Implementation notes

Order of operations (within the joint ADR-0020 + ADR-0021 implementation session)

  1. Land ADR-0020 (lexer + parser refactor + minimal humaniser).
  2. Add src/dsl/usage.rs with the registry struct, the static table, and matched_entry().
  3. Populate parse.usage.* and parse.token.* catalog sections.
  4. Extend friendly::keys::KEYS_AND_PLACEHOLDERS with the new keys.
  5. Rewrite dispatch_dsl's error-render arm in app.rs to compose the three blocks per §2 (or §5 fallback).
  6. Add tests:
    • Unit: every registered usage entry resolves through the catalog. Every Keyword variant has a parse.token.keyword.* entry.
    • Integration (tests/parse_error_pedagogy.rs, new): create, add, update Customers, frobulate Customers, create table (no PK clause), insert into T (no values), each producing the expected three-block output.
  7. Update or port the two existing structural-error tests in parser.rs::tests to the new render shape.
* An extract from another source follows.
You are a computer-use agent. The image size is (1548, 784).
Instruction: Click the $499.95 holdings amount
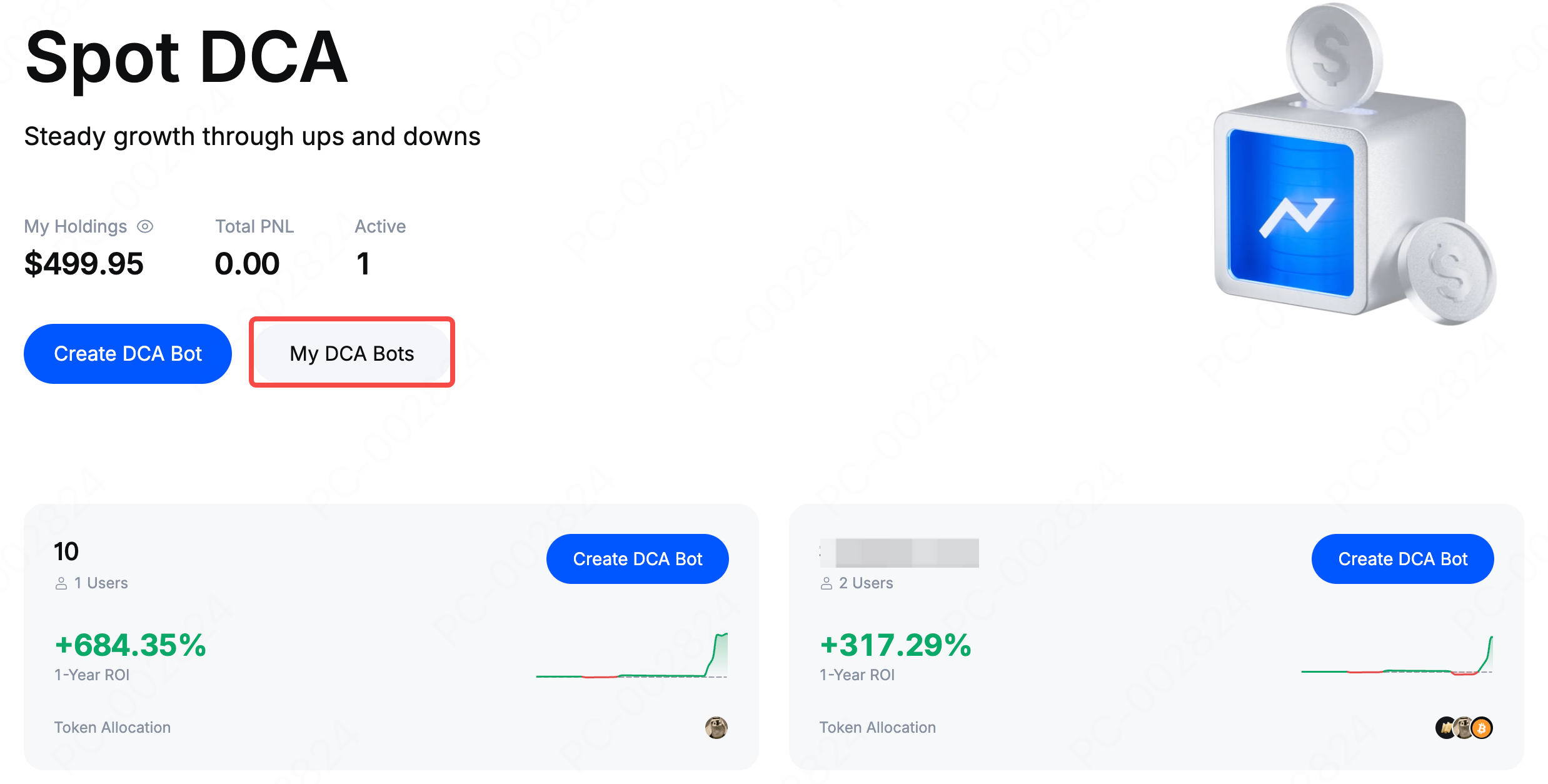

Things that interact subtly

  • The "deepest consumed keyword" mechanism (§3) walks the prefix once per parse failure. Cheap; no perf concern. But it must not pick up keywords from inside content that is itself part of a partial AST (e.g. an identifier the user is typing that happens to be the first letters of a keyword); since the lexer commits to identifier-vs-keyword classification before the parser sees tokens, this isn't a real risk. Documented inline.
  • Multiple usage entries per add / drop are rendered under one usage: prefix per §2. This is one of the pedagogically-best parts of the change: the user gets the full family rather than guessing which sibling they wanted.
  • replay's special-case parsing (ADR-0020 §6) is invisible to the usage layer. The user typing replay with no path gets the parse.usage.replay template.
  • messages is an app-level command, not a DSL command, so it is not in the parser registry and doesn't appear in available commands:. Same posture as mode, help, quit. Documented in the registry's prelude.